La littérature en exil – sur Tu parles comme la nuit de Vaitiere Rojas Manrique
Vaitiere Rojas Manrique est née en 1989 dans les Andes vénézuéliennes. En 2008, son pays subit de plein fouet la crise économique : les pétrodollars ne suffisent plus, l’équilibre chancelant est rompu et la population s’enfonce dans une périlleuse pauvreté. Les plus chanceux parviennent à fuir et s’offrent ainsi le cadeau empoisonné de l’exil.

Tu parles comme la nuit pénètre, par la forme épistolaire, la profondeur de cet exil et le bouleversement existentiel qu’il signifie. L’autrice, son mari Alberto et leur fille Ale ont fui. Ils vivent maintenant dans la banlieue de Bogota, en Colombie.
Écrasée par sa solitude, l’autrice adresse. Elle s’adresse à un certain Franz, qui ne lui répond pas – ou dont nous ne lisons pas les réponses. Avec la simplicité, la pudeur et l’humour de celles et ceux qui savent qu’ils ont encore à perdre, elle (se) raconte et se confie. Éloignée de son pays et des siens, elle subit aussi une forme d’expatriation intime : elle souffre d’une profonde dépression, et traîne son esprit malade chez des spécialistes incapables de la diagnostiquer et de la soulager.

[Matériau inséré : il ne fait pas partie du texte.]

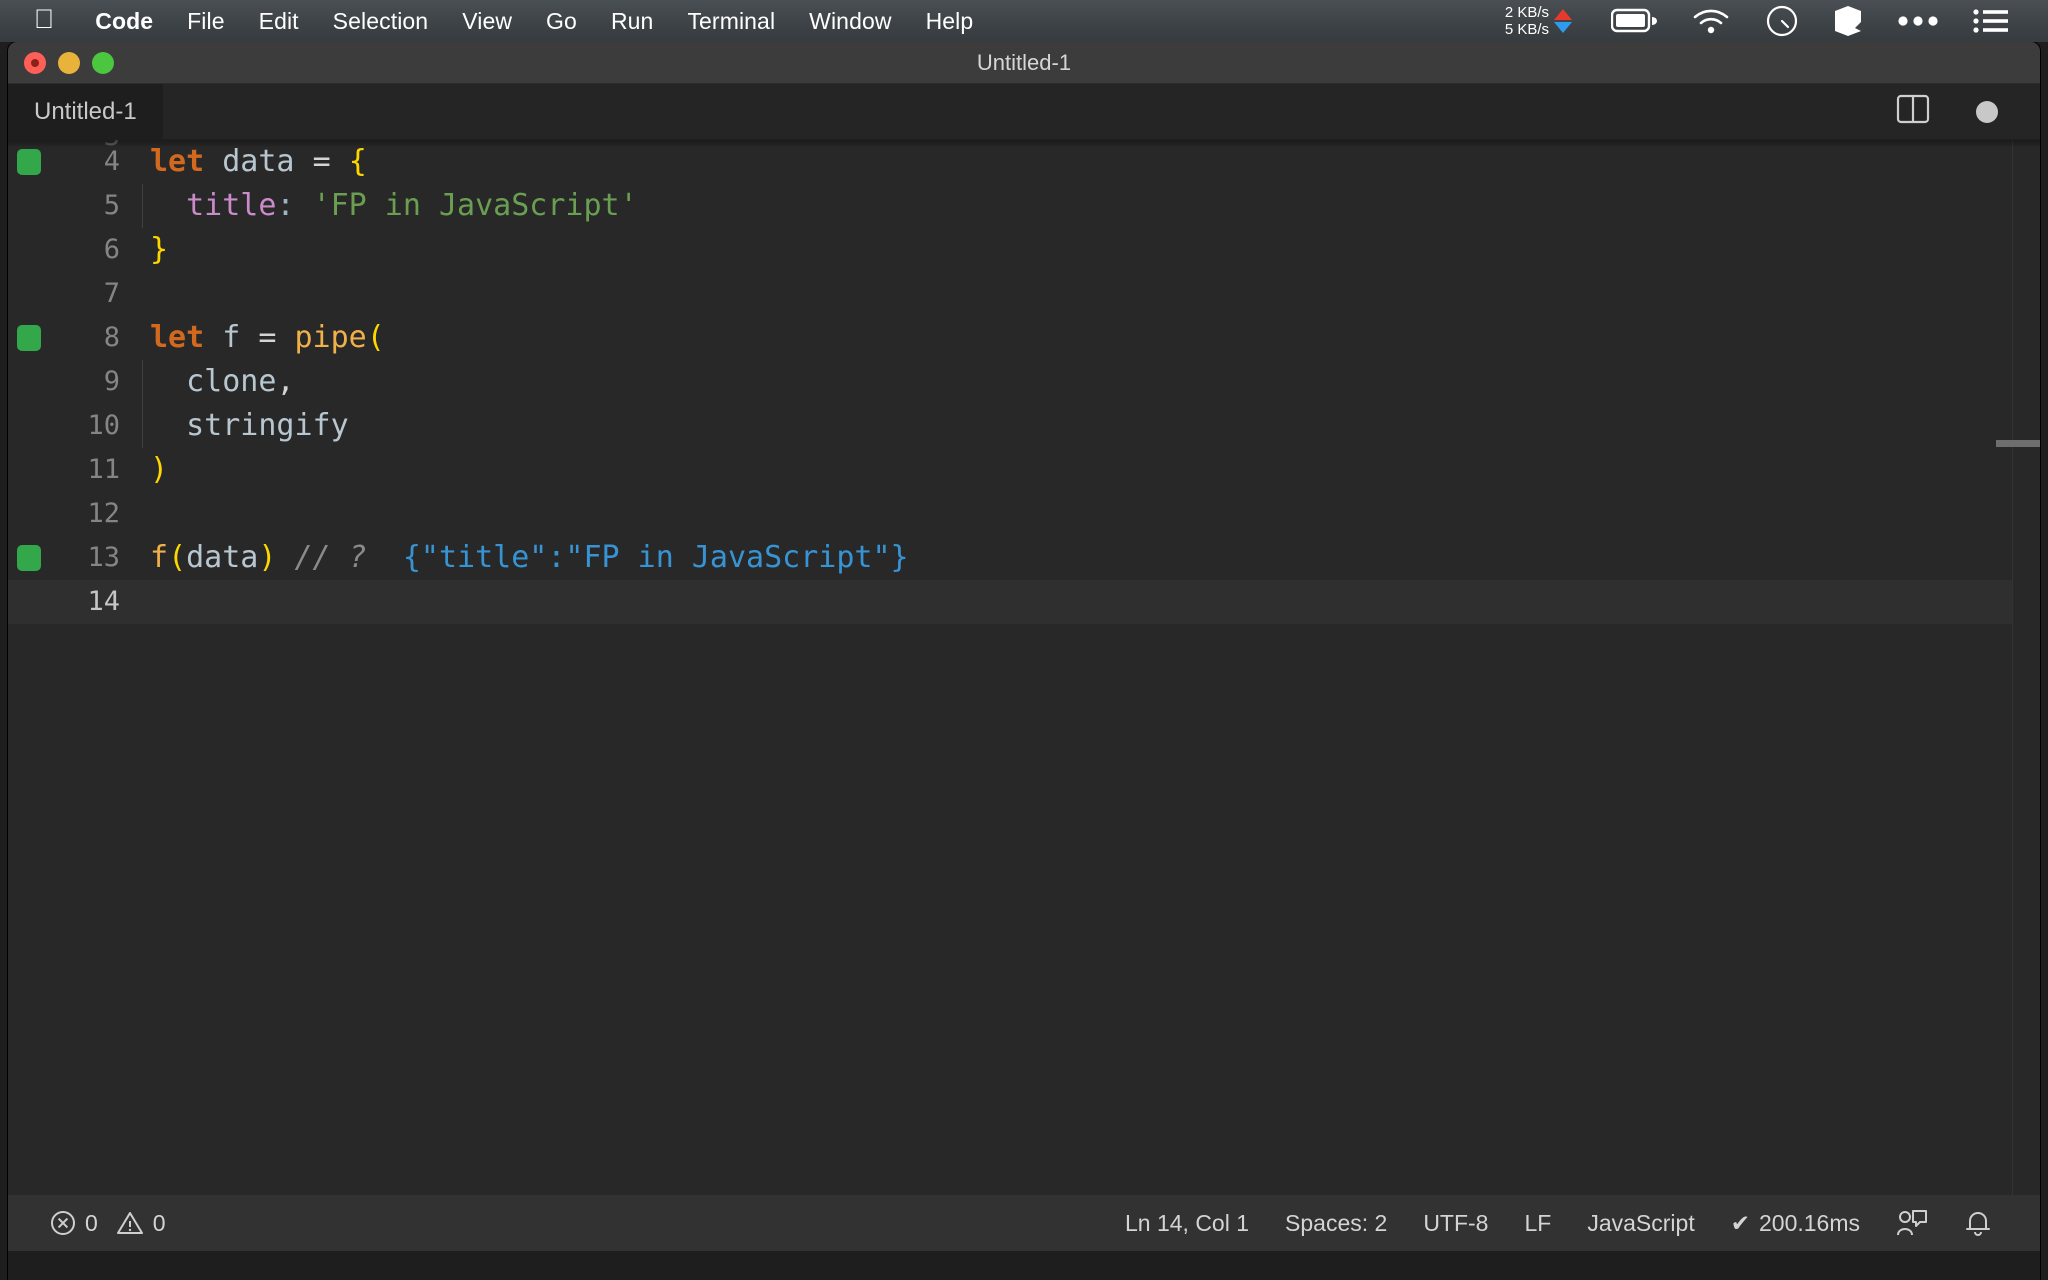 The image size is (2048, 1280). Describe the element at coordinates (1024, 470) in the screenshot. I see `editor-line: 11)` at that location.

Mais Tu parles comme la nuit n’est pas seulement le récit intime et bouleversant de ce double exil. Les lettres de l’autrice à Franz constituent aussi le précieux témoignage d’une situation que, l’écrivaine en est persuadée, les historiens documenteront dans quelques années. « Les historiens et les savants écriront là-dessus et tenteront d’expliquer ce qui pour l’instant n’est que chaos, cauchemar. » Sans rien compromettre de sa richesse littéraire, le texte se fait donc ainsi document – au sens historique du terme. Avant les historiens et les savants, et avec toute la subjectivité dont elle est capable, l’écrivaine documente l’« une des pires crises migratoires d’Amérique du Sud », la grande vague de départs vénézuéliens vers la Colombie dans les années 2010.
À présent éclaboussée jusqu’aux os par l’histoire, l’écrivaine se souvient.